═════ RECORD EXTRACTS ═════
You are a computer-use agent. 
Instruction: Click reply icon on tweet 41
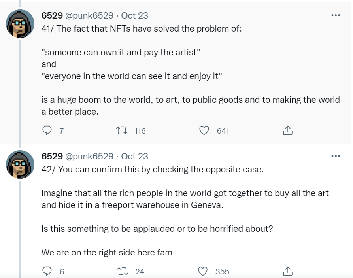[x=47, y=130]
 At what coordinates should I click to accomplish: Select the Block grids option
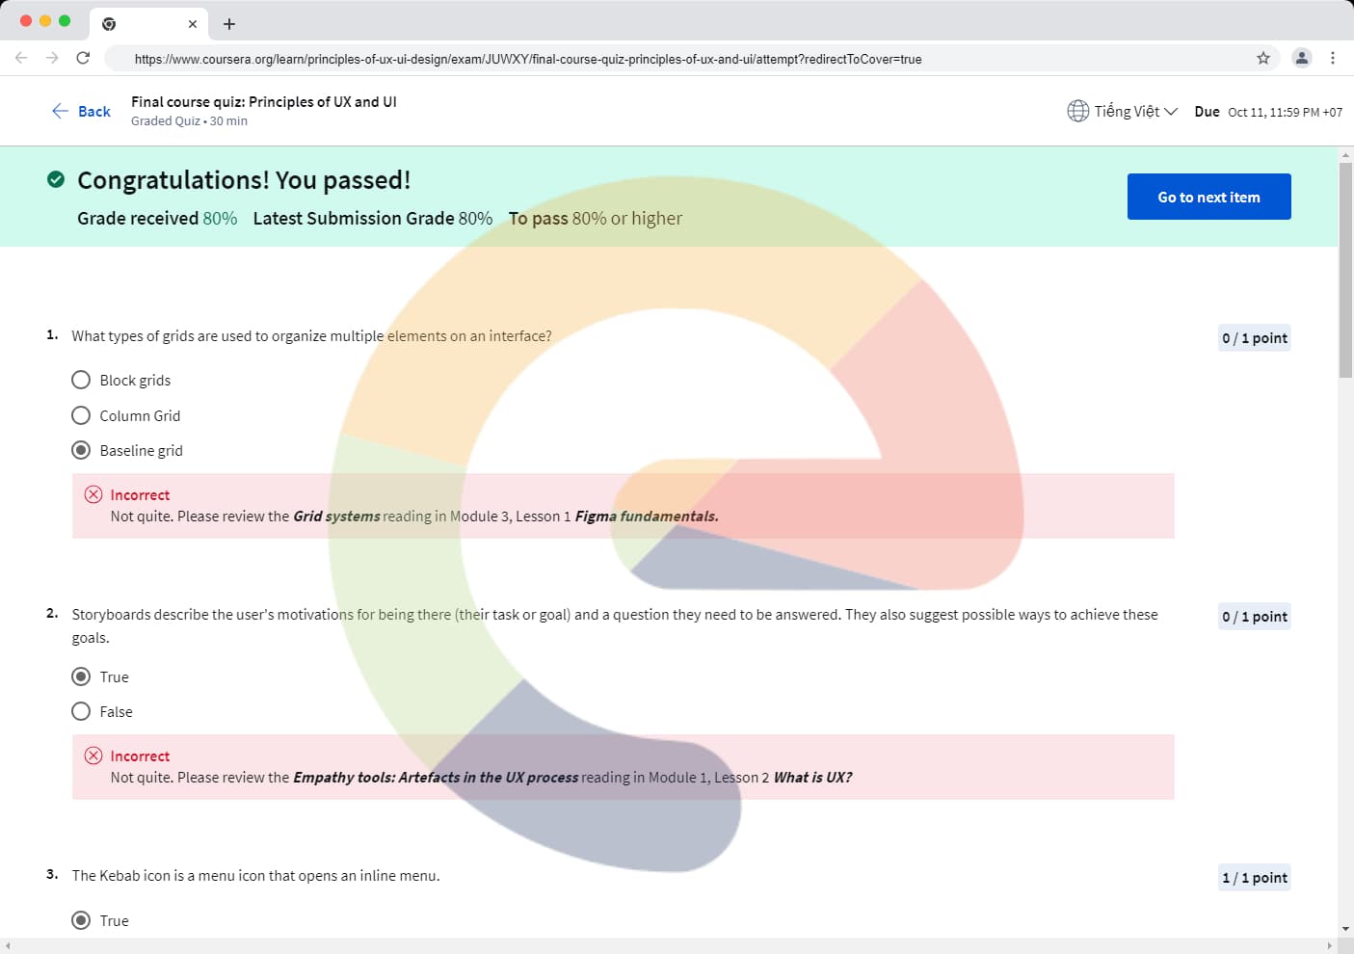coord(82,380)
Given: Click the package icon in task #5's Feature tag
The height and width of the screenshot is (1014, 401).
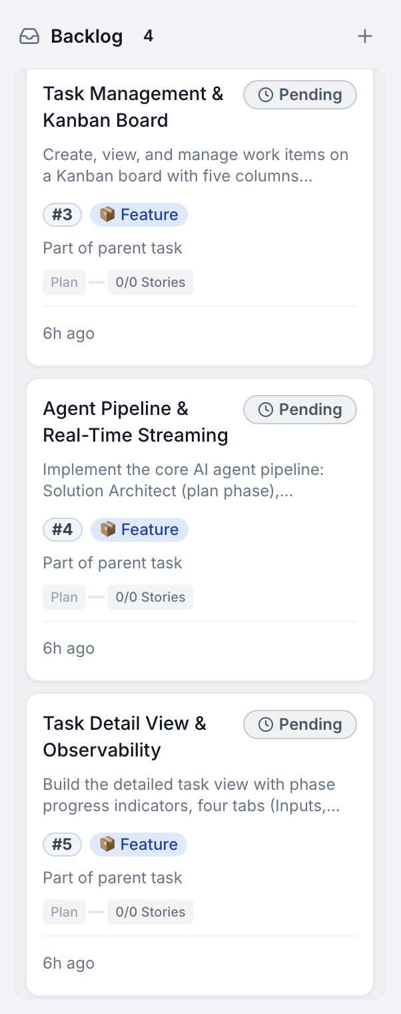Looking at the screenshot, I should click(x=105, y=844).
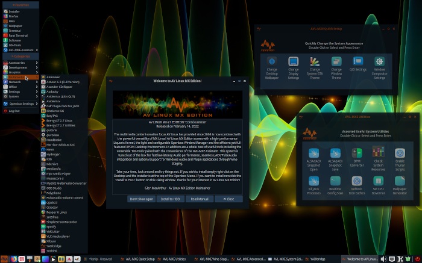Viewport: 422px width, 263px height.
Task: Click the Change System GTK Theme icon
Action: pos(314,67)
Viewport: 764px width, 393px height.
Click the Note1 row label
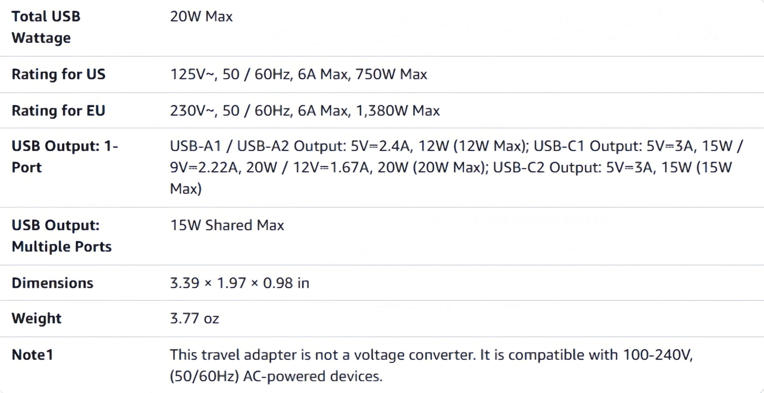click(32, 354)
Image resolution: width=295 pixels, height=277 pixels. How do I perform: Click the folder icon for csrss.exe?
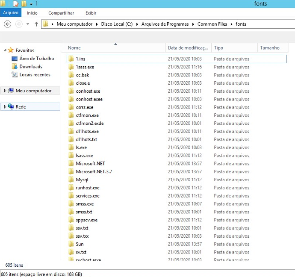(71, 107)
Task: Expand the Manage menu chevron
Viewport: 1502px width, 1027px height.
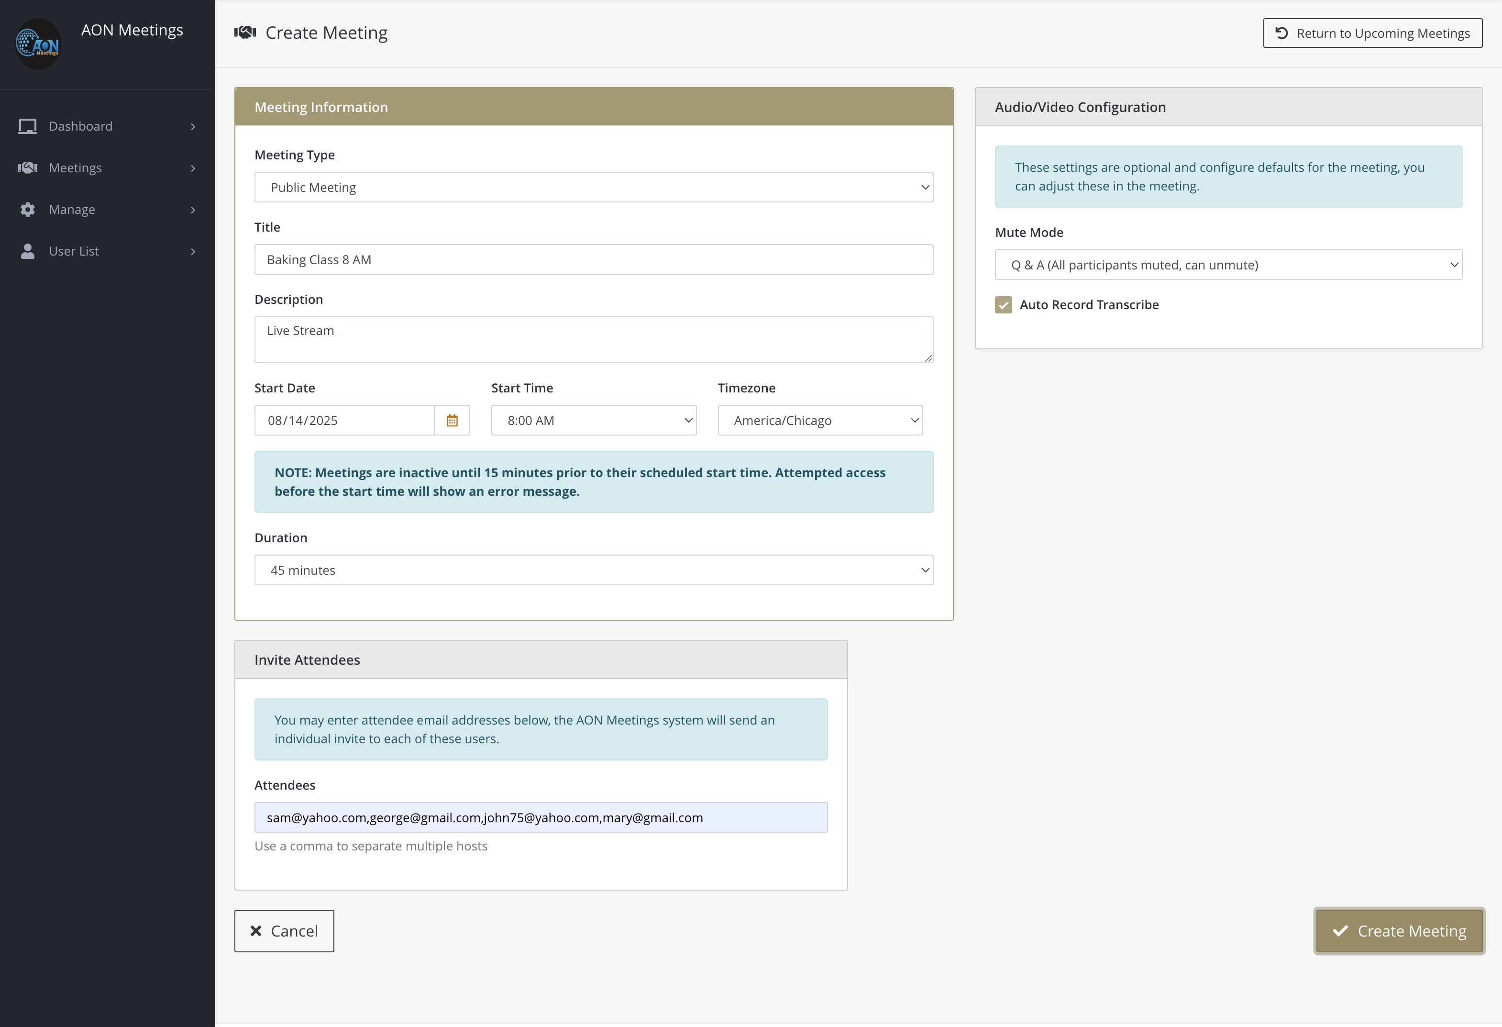Action: 193,210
═════
> _OBJECTIVE_
Replace "Select" with "Choose" throughout the listing above, keeping every other word unchanged. Leave the pictures out of your version.

> _CORRECT RESPONSE_
You are a computer-use agent. 
Instruction: Click reply icon on tweet 41
[x=47, y=130]
 At what coordinates should I click to accomplish: Choose the Block grids option
coord(82,380)
Given: Click the package icon in task #5's Feature tag
The height and width of the screenshot is (1014, 401).
Looking at the screenshot, I should click(x=105, y=844).
Viewport: 422px width, 263px height.
Task: Click the Change System GTK Theme icon
Action: pos(314,67)
Viewport: 764px width, 393px height.
Click the Note1 row label
click(32, 354)
Image resolution: width=295 pixels, height=277 pixels. How do I perform: Click the folder icon for csrss.exe?
(71, 107)
Task: Expand the Manage menu chevron
Viewport: 1502px width, 1027px height.
Action: 193,210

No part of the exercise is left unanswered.